Русские магнаты — владельцы сотен тысяч крепостных душ — не желали отставать от императорского двора. При своих усадьбах они воздвигали руками крепостных роскошные театры, картинные га­лереи, пиршественные залы. Столичному дворянству в свою очередь подражало провинциальное дворянство, заводя театры при своих городских усадьбах и поместьях. Были крепостные театры, которые по широте репертуара, одаренности актеров, сценической технике, роскоши костюмов соперничали с императорской сценой. Такими были театры Шереметевых (в подмосковных имениях Кусково и Ос­танкино), Юсупова (Архангельское под Москвой). При них содер­жались огромные драматические, оперные и балетные труппы, орке­стры, штат декораторов и учителей актерского искусства.

Из среды крепостной интеллигенции вышло много одаренных мас­теров — художников, архитекторов, композиторов, актеров. Трагичяой была их судьба. Талант и мастерство не спасали их от телесных наказаний, унижений, угрозы быть проданными, разлученными с семьей. О беспросветно тяжелой доле крепостных актеров написано немало произведений. К лучшим из них принадлежат повести «Соро­ка-воровка» Герцена, «Тупейный художник» Лескова, «Записки» Щепкина. Участь крепостных актеров нашла отражение и в комедии Грибоедова «Горе от ума».

О тяжелой доле крепостной актрисы свидетельствует биография Прасковьи Ивановны Жемчуговой-Ковалевой (1768— 1803). Актриса редкого трагического дарования должна была растра­чивать свой талант на репертуар, не свойственный ее призванию. Лишь изредка доводилось ей играть и петь в спектаклях, близких ее таланту и актерскому сердцу (Элиана в «Самнитских браках» и др.). Полюбивший ее граф Шереметев не мог оформить брака с крепост­ной «актеркой». Долго оставалась она в звании наложницы, любов­ницы его сиятельства графа. Оторванная от родных и близких, игно­рируемая высшим обществом, она жила затворницей в богатых хоромах Шереметева. За несколько лет до смерти П. И. Жемчугова получила вольную, и Шереметев тайно обвенчался с ней.

Непосильный труд с детских лет, тяжелая личная драма рано свели в могилу эту замечательную актрису.


------------------------------------------------------------------------


А. Н. ОСТРОВСКИЙ

Стр 174-189

ВЕЛИКИЙ русский драматург Александр Николаевич Островский (1823—1886) родился в семье небогатого судейского чиновника. Уже в юношеские годы театр становится самой сильной и постоянной страстью будущего драматурга. В конце 30-х — начале 40-х годов он видит крупнейших актеров Малого театра — М. С. Щепкина, П. С. Мочалова, В. И. Живокини, Л. П. Никулину-Косицкую, П. М. Садовского.

Именно театру отдал Островский все свои силы, весь свой могу­чий, разносторонний талант, всю свою жизнь.

Островский написал сорок семь пьес. И еще семь создал вместе с другими авторами. Его пьесы стали основой репертуара русской сцены второй половины XIX века.


Островский важен для истории театра не только как драматург, но и как организатор театрального дела, воспитатель актеров, теоретик сценического искусства.

Список к заданию:

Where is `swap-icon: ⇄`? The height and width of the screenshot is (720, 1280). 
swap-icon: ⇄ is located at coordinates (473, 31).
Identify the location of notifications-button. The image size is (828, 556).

---

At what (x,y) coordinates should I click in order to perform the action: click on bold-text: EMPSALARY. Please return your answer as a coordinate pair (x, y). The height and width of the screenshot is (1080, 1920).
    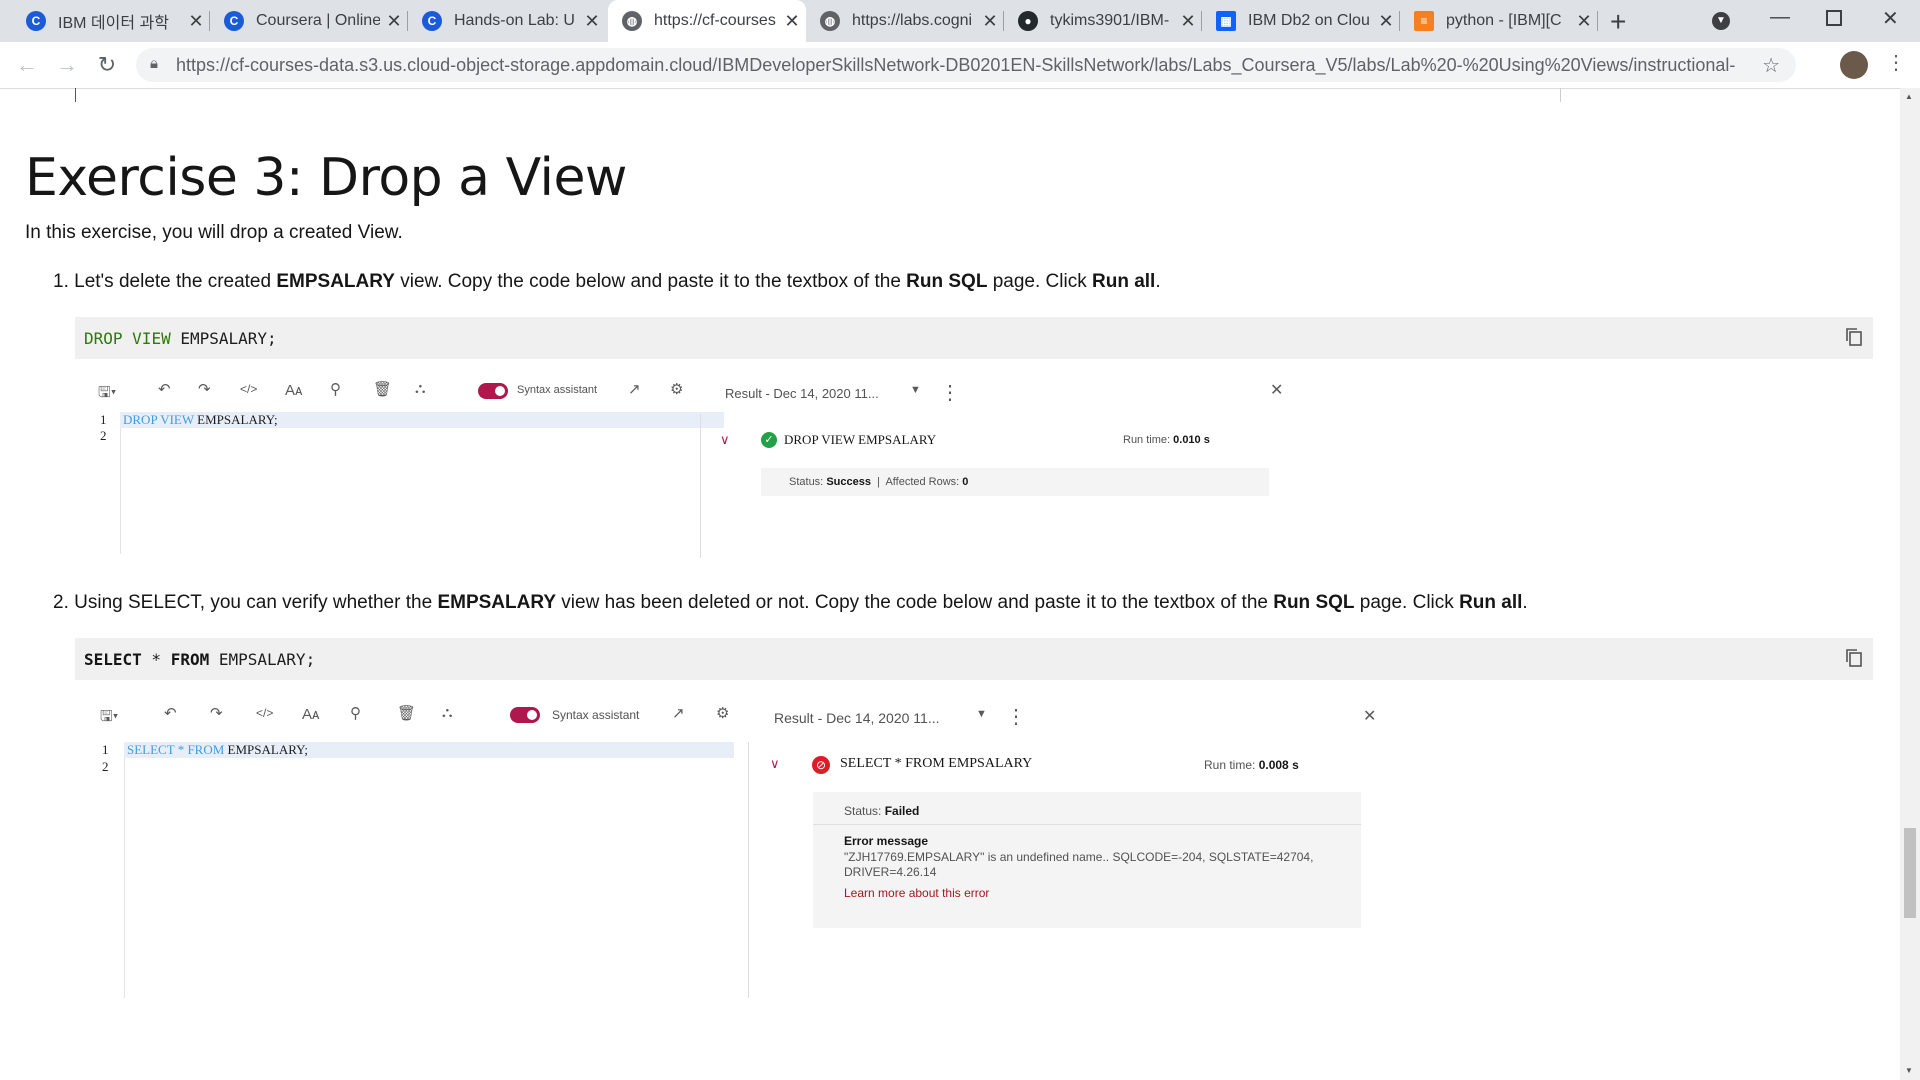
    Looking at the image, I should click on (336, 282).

Обязательные задания:
1. Ответьте по исходному тексту:
(a) Чьи крепостные театры соперничали с императорской сценой?
(b) Каковы годы жизни П. И. Жемчуговой-Ковалевой?
(c) Сколько пьес Островский написал сам?
2. Перепишите из списка всё от строки с "At what (x,y)" вниз до строки с "Looking at the" включительно. Поменяйте "screenshot" на "screen image", остальное оставьте без изменений, а картинки в ответ не включайте.
Этот список никак не связан с исходным текстом.

Выполненные задания:
1.
(a) Театры Шереметевых (в Кускове и Останкине) и Юсупова (в Архангельском).
(b) 1768—1803.
(c) Сорок семь.

2.
At what (x,y) coordinates should I click in order to perform the action: click on bold-text: EMPSALARY. Please return your answer as a coordinate pair (x, y). The height and width of the screen image is (1080, 1920).
    Looking at the image, I should click on (336, 282).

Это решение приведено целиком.